Ralph at politX makes an interesting point, rather colorfully:

The sort-of-elected US President blithely tells us how “lucky” we are to live in a society that “permits” marches and protests. Our own Lady Bliar simpers along like a whispering wet fart with similar messages, that we are “fortunate” to have “the freedom” to voice our dissent against that which we object to in the arena of politics. Tories–pro-Bush (not all of them by any means) and anti-Bliar, carp on along the same lines, as do New Labour Clones who remain pro-Bush and pro-Bliar. The same old tired song. How Lucky We Are to live in a society which ‘permits’ dissenting voices. Tra-la-la-la-lee.

Morons. With the possible exception of the right to trial by jury (also under threat, thank you Lady Bliar) there is not a single ‘right’ which UK subjects (tentatively) possess which was gained without a bitterly fought, sustained and sometimes bloody conflict being waged against those in positions of power who have ultimately ceded ‘rights’ only when their own powers and ruling structures have been under real and imminent threat. Politicians and rulers have never given ‘rights’ to their subjects until they realised they literally had no other choice. And with the notable exceptions of a few Quakers and philanthropic business men, no considerations for employee conditions have ever been granted willingly or with good grace by employers. All these things have come about only as a result of enormous pressures from voices of dissent.

This is certainly true. But we should remember that we had rather little influence in choosing in which country–indeed, which era–to be born.

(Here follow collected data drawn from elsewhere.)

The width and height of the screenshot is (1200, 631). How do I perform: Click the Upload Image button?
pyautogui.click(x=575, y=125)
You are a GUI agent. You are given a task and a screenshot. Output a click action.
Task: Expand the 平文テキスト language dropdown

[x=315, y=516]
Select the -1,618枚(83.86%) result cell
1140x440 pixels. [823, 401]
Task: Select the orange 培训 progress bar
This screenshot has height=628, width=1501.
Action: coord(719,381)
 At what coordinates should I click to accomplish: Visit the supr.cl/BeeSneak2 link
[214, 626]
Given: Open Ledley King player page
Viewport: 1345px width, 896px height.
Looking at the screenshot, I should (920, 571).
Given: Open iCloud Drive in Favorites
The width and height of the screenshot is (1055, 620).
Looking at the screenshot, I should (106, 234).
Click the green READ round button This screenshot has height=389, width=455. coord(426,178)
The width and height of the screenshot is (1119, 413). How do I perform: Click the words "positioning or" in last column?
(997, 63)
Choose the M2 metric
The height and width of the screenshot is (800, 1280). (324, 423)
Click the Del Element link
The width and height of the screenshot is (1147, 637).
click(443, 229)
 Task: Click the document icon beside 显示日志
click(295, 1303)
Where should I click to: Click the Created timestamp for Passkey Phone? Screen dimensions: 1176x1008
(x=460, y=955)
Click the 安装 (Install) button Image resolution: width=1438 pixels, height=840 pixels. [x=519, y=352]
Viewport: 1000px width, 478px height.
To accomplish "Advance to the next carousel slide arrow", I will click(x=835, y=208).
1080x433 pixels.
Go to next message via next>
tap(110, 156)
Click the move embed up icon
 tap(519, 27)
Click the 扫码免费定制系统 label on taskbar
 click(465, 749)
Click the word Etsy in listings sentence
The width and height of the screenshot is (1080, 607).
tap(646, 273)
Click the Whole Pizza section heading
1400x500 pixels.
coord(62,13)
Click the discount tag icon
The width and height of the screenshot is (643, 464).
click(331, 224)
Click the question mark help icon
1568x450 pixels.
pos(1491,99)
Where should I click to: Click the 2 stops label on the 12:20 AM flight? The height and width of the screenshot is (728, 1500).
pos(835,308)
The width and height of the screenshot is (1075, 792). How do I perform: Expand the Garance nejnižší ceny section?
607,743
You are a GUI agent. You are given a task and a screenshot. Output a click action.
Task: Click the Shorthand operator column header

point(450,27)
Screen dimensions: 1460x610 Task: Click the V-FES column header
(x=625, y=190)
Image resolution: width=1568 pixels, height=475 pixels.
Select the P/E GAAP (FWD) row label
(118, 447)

It is indeed a matter of luck to be born into a society where one’s ancestors stood up to their governments and secured priviledges which have, by virtue of their eventual normalcy, transmogrified into “rights.”

Certainly, the struggle continues. But the “right” to government-financed prescription drugs or the “right” to marry one’s homosexual lover, however worthwhile those goals may be, pales in comparison with the right to trial by jury, the right to vote, and the right to express one’s views freely.

FILED UNDER: Political Theory,
James Joyner
About James Joyner
James Joyner is Professor and Department Head of Security Studies at Marine Corps University's Command and Staff College. He's a former Army officer and Desert Storm veteran. Views expressed here are his own. Follow James on Twitter @DrJJoyner.

Comments

  1. JC says:

    I’m sure Jose Padilla and Yaser Esam Hamdi would like to get their “right to trial”.

  2. lefty skeptic says:

    Seems to me that the founding fathers had all those rights on pretty equal standing – “life, liberty, and the pursuit of happiness”. You’ve mentioned 3 that fall under “liberty” that you see as more important than one that falls under “life” and one under “pursuit of happiness”.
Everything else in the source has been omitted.